▸ **Work item**
Write out the cutscene passage again, everything from "As far as cutscenes" down to "on the fly.", and switch "camera angles" to "camera shots".

▸ **Selected text**
As far as cutscenes go they are extremely well done with all the action, suspense and comical moments that you'd expect from a MGS game. In this game especially there seems to be more of a focus on capturing hand-to-hand combat sequences with slick camera angles making for some exciting encounters between Snake and his enemies. And to make the cutscenes a little more engaging there is a new feature where you can check things out from Snake's viewpoint; a number of easter eggs are found this way creating a worthwhile option to play around with. A final nod needs to be given to two phenomenal escape sequences at the climax of the game. They are very unique in that they blend gameplay with cutscene-like camera angles letting you flip between a dynamic camera and the more playable first-person view on the fly.

▸ **Data for review**
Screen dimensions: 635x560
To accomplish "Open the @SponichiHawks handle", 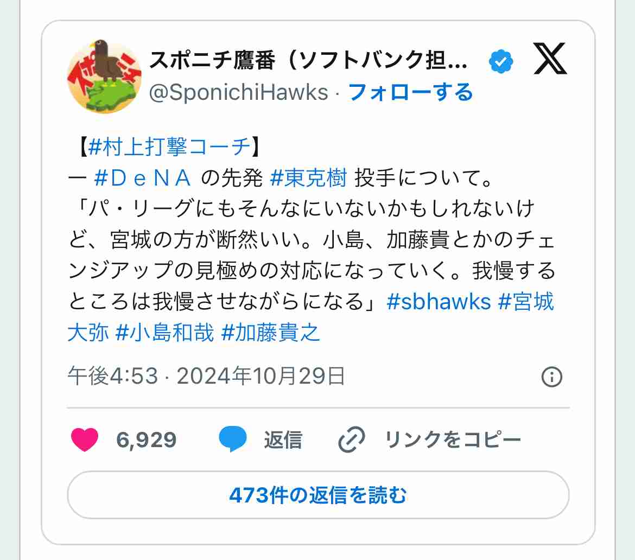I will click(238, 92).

--

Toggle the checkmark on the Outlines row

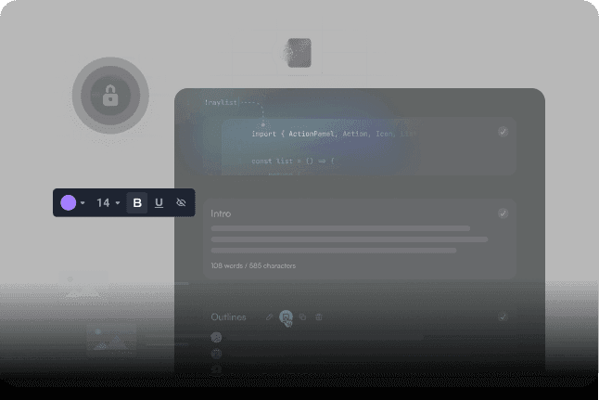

▸ **Solution to the problem**
As far as cutscenes go they are extremely well done with all the action, suspense and comical moments that you'd expect from a MGS game. In this game especially there seems to be more of a focus on capturing hand-to-hand combat sequences with slick camera shots making for some exciting encounters between Snake and his enemies. And to make the cutscenes a little more engaging there is a new feature where you can check things out from Snake's viewpoint; a number of easter eggs are found this way creating a worthwhile option to play around with. A final nod needs to be given to two phenomenal escape sequences at the climax of the game. They are very unique in that they blend gameplay with cutscene-like camera shots letting you flip between a dynamic camera and the more playable first-person view on the fly.